Hanapepe history brought to life

HANAPEPE — It was the perfect way to open Friday night’s Art Night.

Joanna Carolan of the Banana Patch and Dawn Traina of Dawn M. Traina/Arius Hopman Galleries spearheaded a project that was capped with the blessing of 14 historic Hanapepe plaques that are placed prominently on buildings within the walking tour.

The plaques offer historic photographs of buildings and brief histories of former (and sometimes current) occupants.

Visitors were provided with a Historic Hanapepe Walking Tour map to guide them through the tour sites, with the reverse side of the fold-out map also repeating the histories of the various Hanapepe sites.

Chris Fayé provided the artwork that is used throughout the guide.

Mayor Bryan J. Baptiste, now free from his discussion with a group of students visiting from Kapi’olani Community College, said in congratulating leaders for the task, that this project is now being worked on to provide Lihu’e with a similar look.

That project is being spearheaded by students at the Academy of Travel and Hospitality at Kaua’i High School.

West Kaua’i Lions Club member Charlie Ortiz was helping out at the event, and wouldn’t have it any other way.

Ortiz, whose uncle Jardin owned the Jardin Theater (aka Hanapepe Theater), took advantage of the opportunity to reacquaint himself with the many people of Hanapepe who revisited the town for the occasion. These included people who worked in and owned the buildings prior to the current occupants inhabiting the buildings.

“How are you, Mrs. Igawa,” Ortiz greeted the former matriarch of Igawa Drug Store, Mumeno Igawa, who pensively studied the plaque outside their former dwelling/store. “It’s good to see you’re doing well,” Ortiz continued.

“We used to live back where the storage is now,” Mumeno Igawa said quietly.

“You mean, if people needed medicine after you were closed, they would bang on your door?” Ortiz queried.

That was the lifestyle, then. There were no Wal-Marts or any of the stores that stay open late, and if an ailment struck after the doors were closed, the proprietors understood, and accommodated, she said.

As Milton Ozaki was inspecting the plaque on the family’s Robert’s store across Hanapepe Road, one spectator remembered, “Their first store was where the surplus store was.”

Hanapepe residents remembered that, when you needed shoes and clothes, you went to Robert’s. When you graduated school, your watch came from Robert’s. And, when it was time for college, your suitcase came from Robert’s.

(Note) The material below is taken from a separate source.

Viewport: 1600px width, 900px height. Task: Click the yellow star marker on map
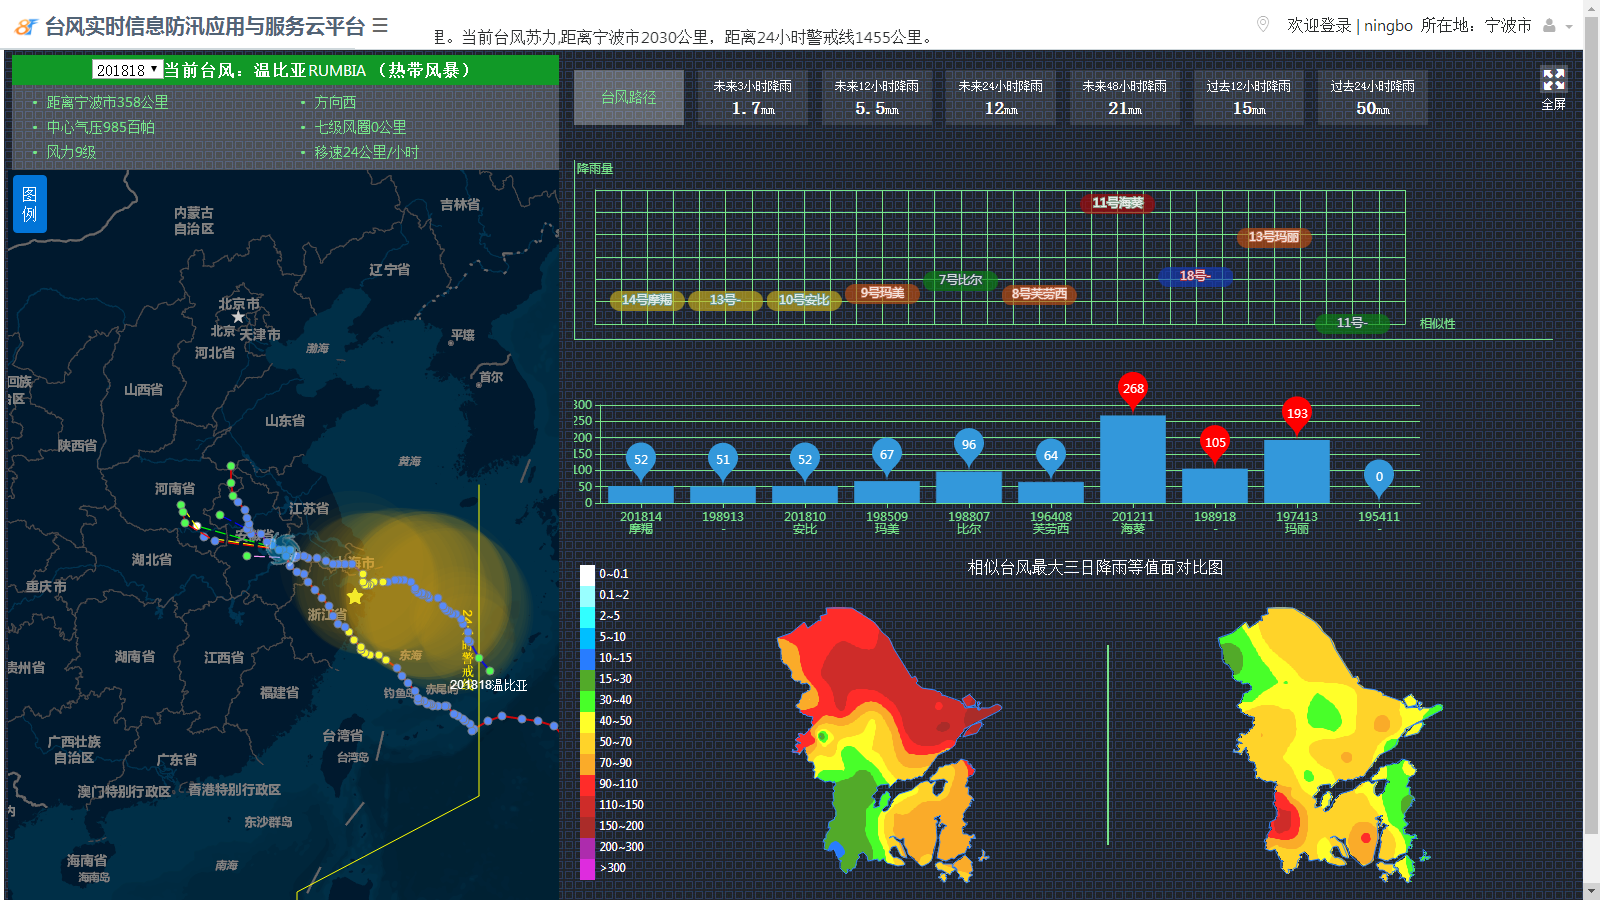(355, 596)
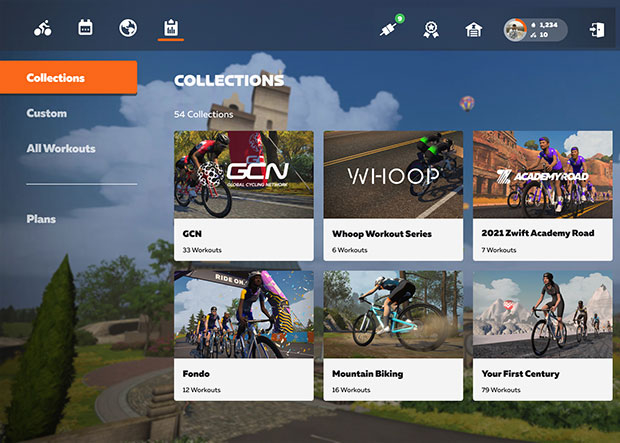Choose the Mountain Biking collection

coord(393,335)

Similar tales were exchanged and relished throughout the afternoon, that spirit of rekindling lost memories sitting well with Carolan and Traina after they spent months of collecting and putting together the bits and pieces of Hanapepe history.

Carol Bain, who spearheaded the project, worked her video equipment for the occasion, and leaders of local businesses contributed to make the dedication a true neighborhood event.

Armed with their maps, visitors disbanded through-out the town, Carolan noting that part of the vision for the future is the restoration of the Aloha Theater, which currently sits boarded up following damage wrought by Hurricane ‘Iniki.

However, despite its unoccupied state, one of the windows still says, “Home of Lilo and Stitch.”

The project that was dedicated on Friday afternoon was partially funded by leaders of the Hawaii Tourism Authority and the county Office of Economic Development.

Ortiz smartly folded up his Lions vest, and placed it in his car, saying, “I was born here. I grew up here. If I go anywhere else, it’s not going to be too far, because I’ll always come back here.”